**ACTIVITY**
Quote all of the data exactly as given. Skip every picture it contains.

Stored data:
*** Block opens ***
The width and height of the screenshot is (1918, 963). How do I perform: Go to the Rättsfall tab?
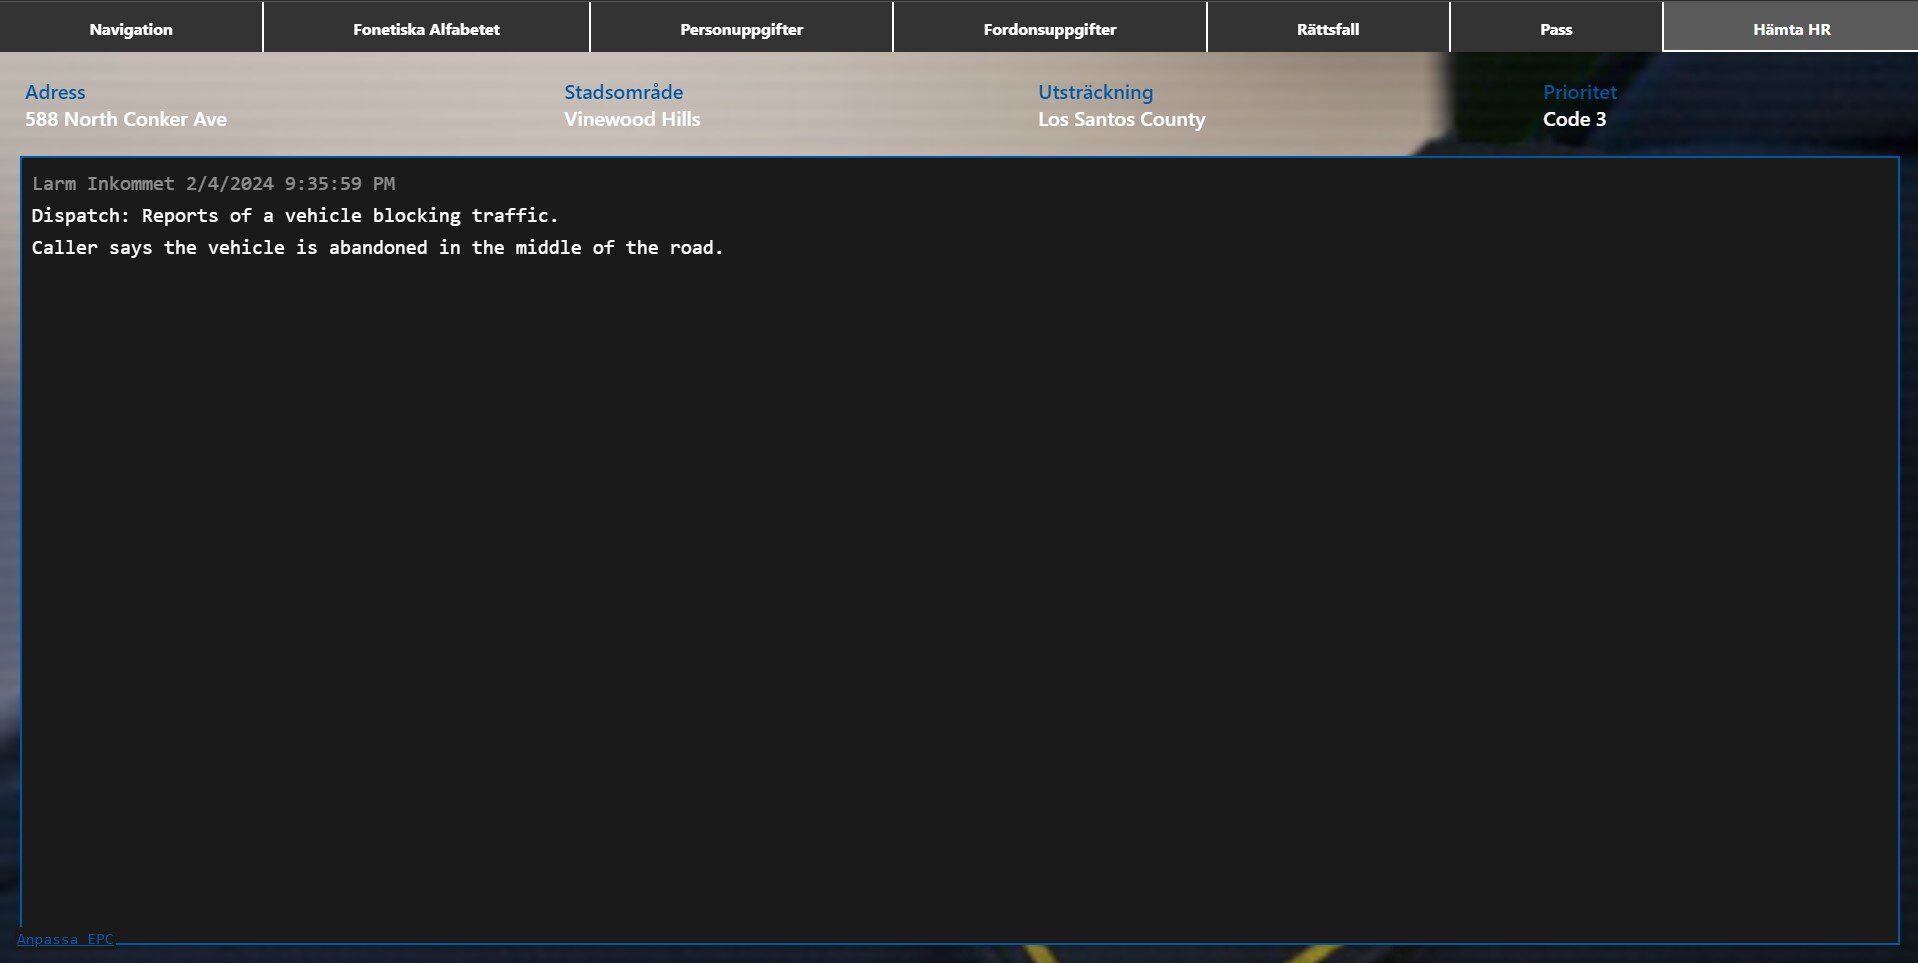point(1327,29)
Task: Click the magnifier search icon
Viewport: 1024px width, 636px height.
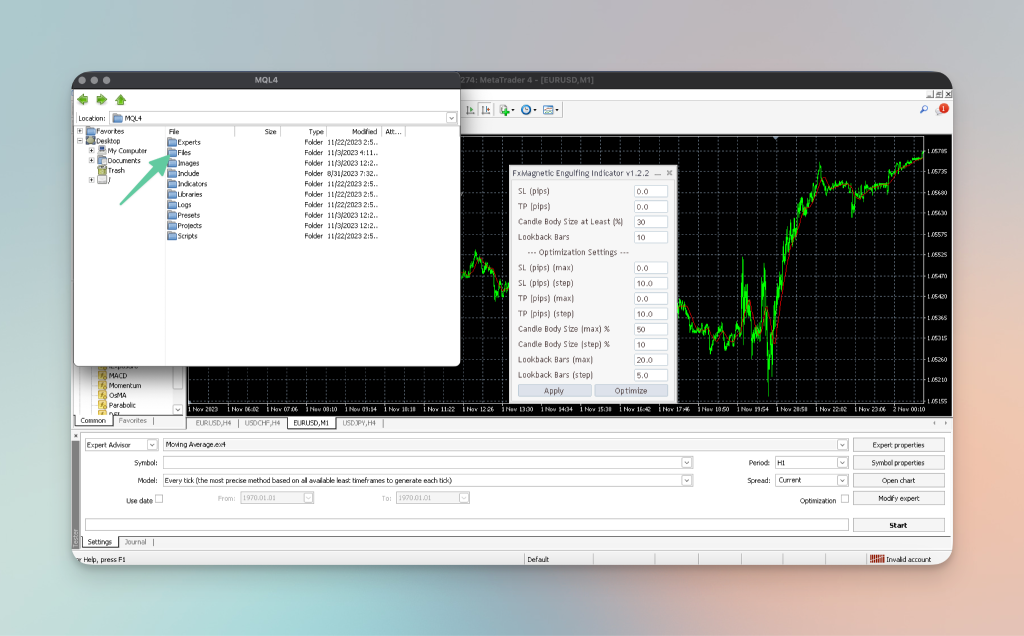Action: (x=923, y=110)
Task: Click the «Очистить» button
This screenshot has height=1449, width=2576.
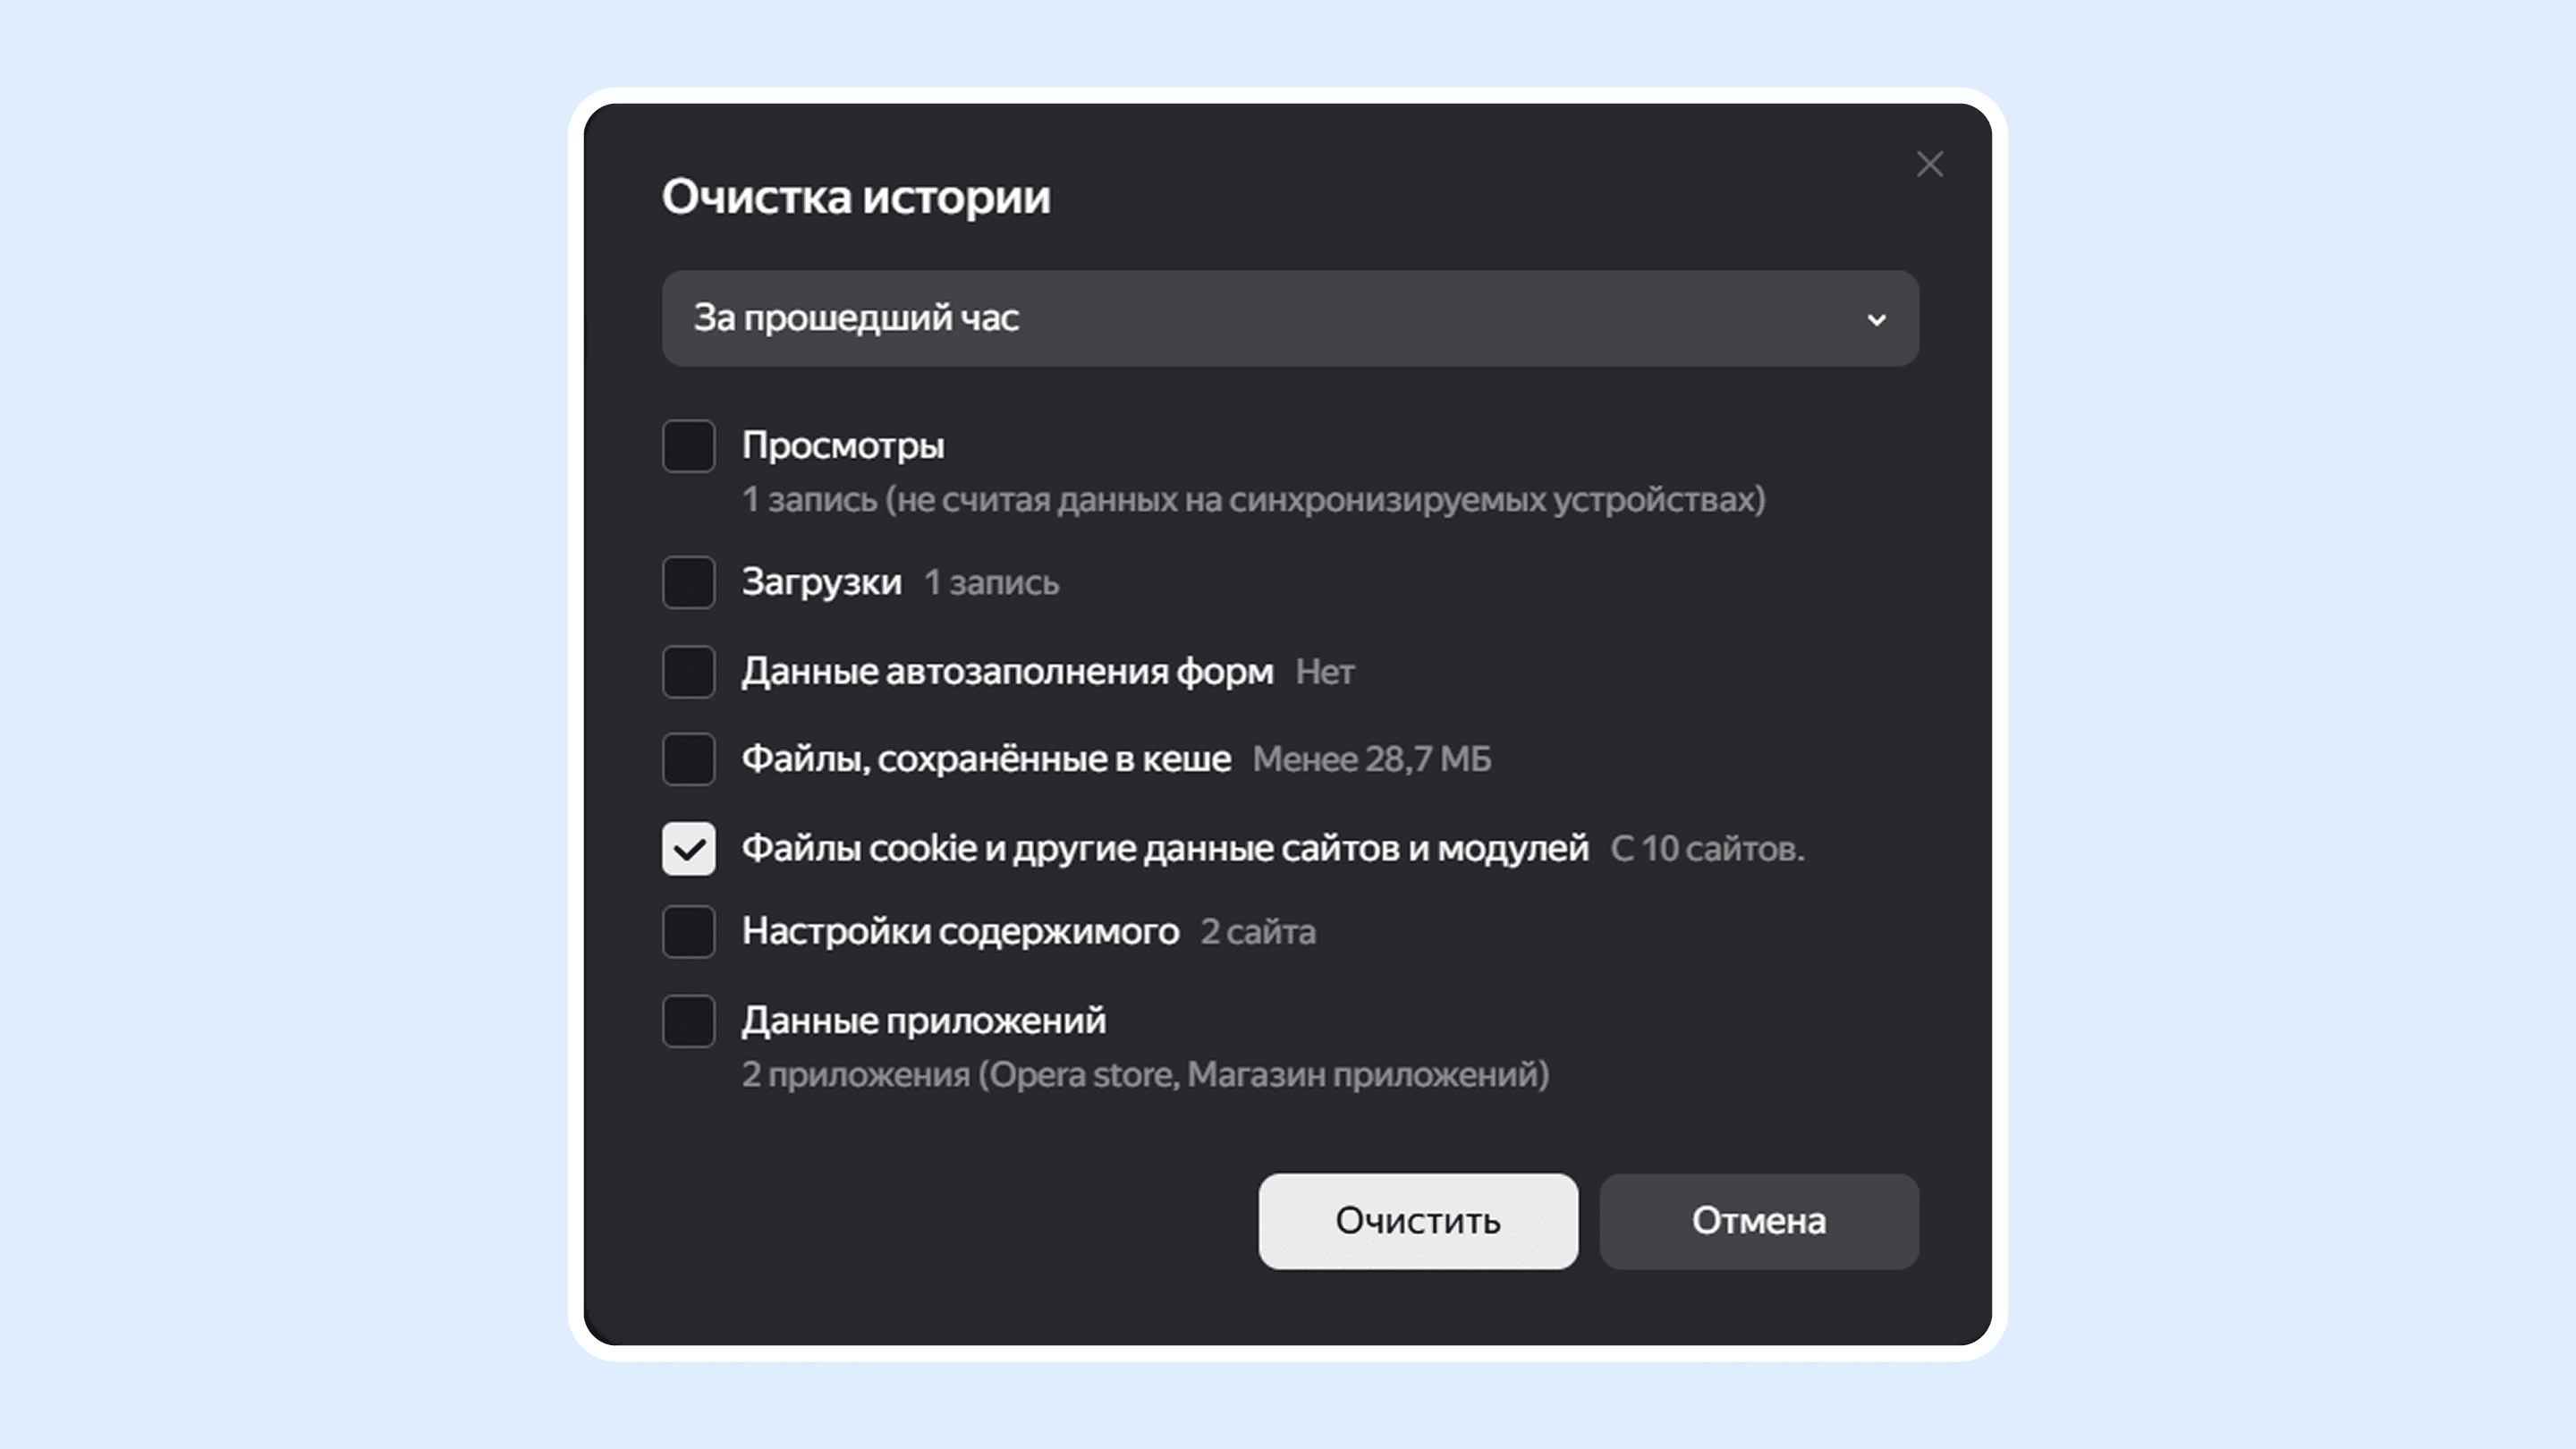Action: [x=1418, y=1220]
*** Block closes ***
**SOLUTION FOR THIS TASK**
The width and height of the screenshot is (1918, 963). How do I perform: Go to the Rättsfall tab?
point(1327,29)
Task: Click the magnifier search icon
Viewport: 1024px width, 636px height.
Action: (x=923, y=110)
Task: Click the «Очистить» button
This screenshot has height=1449, width=2576.
Action: [x=1418, y=1220]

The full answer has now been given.